**Exercise instructions**
Copy out the podcast transcript about sitemaps below, word for word and in full.

**Excerpt**
--- Start ---

Scott built a new website and realized he needs to optimize for SEO

Scott Tolinski

So let's talk about site maps. I, while I was on the plane to the conference, I decided to build a new website for myself as part of, like, my my talk, and it's not done. It's they're still dusty. There's still a lot of, like I haven't even touched the mobile layout for this thing yet. But what I wanted JS I wanted to have all of my demos be, like, embeds in this website. And Yeah. I've never had a, like, a blog or anything. My my websites have always just been very simple. And this time, I was like, well, if I'm gonna do all these demos for the talk, they're gonna all be embedded iframes. Let's kinda have this be a a blog of some kind. So I made it a blog. And the next thing you know, I'm thinking, well, now I got AAAA blog.

Topic 4 03:21

Scott wonders why we need sitemaps and what should be in them nowadays

Scott Tolinski

I should be really thinking about SEO on this thing. So sitemap time. And then it got me thinking, what about sitemaps? It's something that I've kind of just done on every site. I have a a site map sort of route for SvelteKit that I just port over to each application Yeah. Or I I run a generator or something, and I just I just use a site map.

Scott Tolinski

And I I began thinking about the individual fields. Like, what's actually necessary? What do I need in here? And how is the how JS it changed over time? Like, what is a site map doing for me? So I I figured this would be a really great episode to just get into all about site maps. Why do you need them? What can you do with them? What do you even need within a site map in Wes 2024?

Wes Bos

Yeah. That's good. And, you've built the initial site map for the syntax website as Wes, and that was really nice because I've been going through not anymore, but probably over the last 6 months, I've been watching the Google Webmaster Tools trying to get our content indexed. Since we made, like, a pretty major shift in terms of, like, additional pages, there was a lot more content on the website from the old 1. It was kinda interesting to see, like, how do you tell Google, hey.

--- End ---

**Extracted entries**
--- Start ---

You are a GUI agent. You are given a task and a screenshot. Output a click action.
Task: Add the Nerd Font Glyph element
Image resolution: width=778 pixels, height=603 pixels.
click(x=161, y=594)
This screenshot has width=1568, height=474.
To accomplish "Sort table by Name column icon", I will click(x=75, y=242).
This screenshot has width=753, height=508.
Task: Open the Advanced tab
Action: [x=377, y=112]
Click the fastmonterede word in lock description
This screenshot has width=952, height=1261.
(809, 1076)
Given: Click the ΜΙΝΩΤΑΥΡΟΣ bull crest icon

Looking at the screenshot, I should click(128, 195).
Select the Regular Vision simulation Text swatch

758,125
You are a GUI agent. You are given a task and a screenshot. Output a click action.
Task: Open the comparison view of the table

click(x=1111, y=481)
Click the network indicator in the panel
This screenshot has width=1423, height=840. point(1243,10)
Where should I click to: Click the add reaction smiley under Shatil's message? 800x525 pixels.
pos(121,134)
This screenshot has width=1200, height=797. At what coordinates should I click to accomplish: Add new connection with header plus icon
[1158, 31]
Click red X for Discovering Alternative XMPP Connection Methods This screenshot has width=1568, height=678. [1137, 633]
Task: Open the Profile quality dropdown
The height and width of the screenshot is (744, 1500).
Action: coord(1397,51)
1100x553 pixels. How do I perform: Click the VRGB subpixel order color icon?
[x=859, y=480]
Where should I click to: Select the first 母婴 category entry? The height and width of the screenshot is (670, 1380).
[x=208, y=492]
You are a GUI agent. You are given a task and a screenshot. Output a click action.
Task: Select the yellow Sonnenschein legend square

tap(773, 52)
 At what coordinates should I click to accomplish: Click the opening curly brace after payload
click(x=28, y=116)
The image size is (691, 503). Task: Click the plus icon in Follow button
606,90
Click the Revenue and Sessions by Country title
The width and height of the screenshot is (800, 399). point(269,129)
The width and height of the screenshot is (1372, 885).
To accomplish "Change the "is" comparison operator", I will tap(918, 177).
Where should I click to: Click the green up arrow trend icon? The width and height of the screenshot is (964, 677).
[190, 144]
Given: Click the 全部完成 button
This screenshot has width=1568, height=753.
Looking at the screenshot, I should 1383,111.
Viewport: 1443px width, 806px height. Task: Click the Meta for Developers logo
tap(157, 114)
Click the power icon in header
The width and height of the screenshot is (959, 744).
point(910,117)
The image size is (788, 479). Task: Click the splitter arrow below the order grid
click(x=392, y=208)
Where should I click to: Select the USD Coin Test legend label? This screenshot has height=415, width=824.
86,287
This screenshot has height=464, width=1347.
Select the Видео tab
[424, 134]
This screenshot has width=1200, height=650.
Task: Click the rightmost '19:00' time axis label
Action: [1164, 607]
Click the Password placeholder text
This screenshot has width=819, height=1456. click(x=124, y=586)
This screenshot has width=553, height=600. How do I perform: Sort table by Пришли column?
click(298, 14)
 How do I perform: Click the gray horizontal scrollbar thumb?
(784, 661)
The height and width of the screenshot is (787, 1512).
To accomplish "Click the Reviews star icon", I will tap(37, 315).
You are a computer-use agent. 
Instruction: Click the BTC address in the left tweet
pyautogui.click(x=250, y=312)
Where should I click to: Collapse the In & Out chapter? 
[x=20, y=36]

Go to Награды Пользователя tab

--- End ---

**Written response**
Scott built a new website and realized he needs to optimize for SEO

Scott Tolinski

So let's talk about site maps. I, while I was on the plane to the conference, I decided to build a new website for myself as part of, like, my my talk, and it's not done. It's they're still dusty. There's still a lot of, like I haven't even touched the mobile layout for this thing yet. But what I wanted JS I wanted to have all of my demos be, like, embeds in this website. And Yeah. I've never had a, like, a blog or anything. My my websites have always just been very simple. And this time, I was like, well, if I'm gonna do all these demos for the talk, they're gonna all be embedded iframes. Let's kinda have this be a a blog of some kind. So I made it a blog. And the next thing you know, I'm thinking, well, now I got AAAA blog.

Topic 4 03:21

Scott wonders why we need sitemaps and what should be in them nowadays

Scott Tolinski

I should be really thinking about SEO on this thing. So sitemap time. And then it got me thinking, what about sitemaps? It's something that I've kind of just done on every site. I have a a site map sort of route for SvelteKit that I just port over to each application Yeah. Or I I run a generator or something, and I just I just use a site map.

Scott Tolinski

And I I began thinking about the individual fields. Like, what's actually necessary? What do I need in here? And how is the how JS it changed over time? Like, what is a site map doing for me? So I I figured this would be a really great episode to just get into all about site maps. Why do you need them? What can you do with them? What do you even need within a site map in Wes 2024?

Wes Bos

Yeah. That's good. And, you've built the initial site map for the syntax website as Wes, and that was really nice because I've been going through not anymore, but probably over the last 6 months, I've been watching the Google Webmaster Tools trying to get our content indexed. Since we made, like, a pretty major shift in terms of, like, additional pages, there was a lot more content on the website from the old 1. It was kinda interesting to see, like, how do you tell Google, hey.